Palm: I hear a lot that U.S. investors are skeptical about VR right now. I kind of feel that’s a bit of a classic—when we came out in 2015 and talked to a lot of investors about VR, it felt like they all agreed we’d have this curve where at first people are super excited, then it doesn’t go as fast as everyone wants it to, and when the first numbers come out they won’t be overwhelming. I definitely think a lot of smart people know that it will take time, but that it’s going to happen.
GamesBeat: A lot of people have suddenly been distracted by Ethereum. The quick money people are moving toward blockchain and ICOs and all that.
Palm: That’s one aspect of it. Is it better to invest in something that can get your money back quicker than something that still has some years to go? But it’s fantastic to see—I chose a career in gaming because I was passionate about it. I really liked playing games. Now we’re in an era where making games might turn out to be one of the most important things you can do. You can have a profound effect on humanity building virtual worlds — creating environments where people can learn new things, or go in and create new things themselves.

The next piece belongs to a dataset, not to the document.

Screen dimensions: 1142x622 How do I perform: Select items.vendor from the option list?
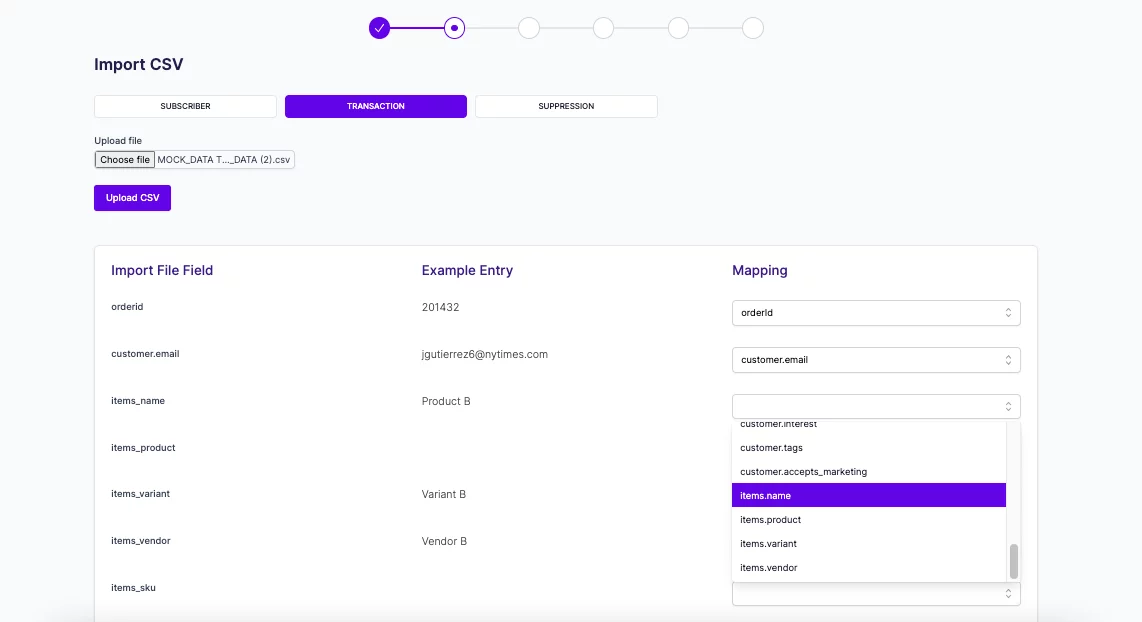point(868,567)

GamesBeat: Tim Sweeney was talking about how he believed the metaverse would be doable in the next few years. The elements are there, including the blockchain for payments, better graphics, and social layers. What he was worried about was whether these would be owned by one particular company, or if you eventually get to some kind of open standard.
Palm: In either case, whether it’s open or not, we’re going to see a lot of new jobs being created inside of virtual worlds. That’s very good these days, when a lot of traditional work is going away.
GamesBeat: YouTube’s created jobs for influencers and content creators. We see tipping happening on Twitch now.
Palm: Yeah, that’s a great example. It’s hard for us to understand. Our parents’ generation won’t believe it even when they see it. I remember my parents had a cartoon from Gary Larson, the Far Side, on the fridge. It was a kid sitting at his computer, and his parents were dreaming about classified ads. “Can you save the princess? We pay $50K a year plus benefits!” That was a joke back then. Now it’s a reality.
Disclosure: The organizers of Casual Connect paid my way to Seattle. Our coverage remains objective.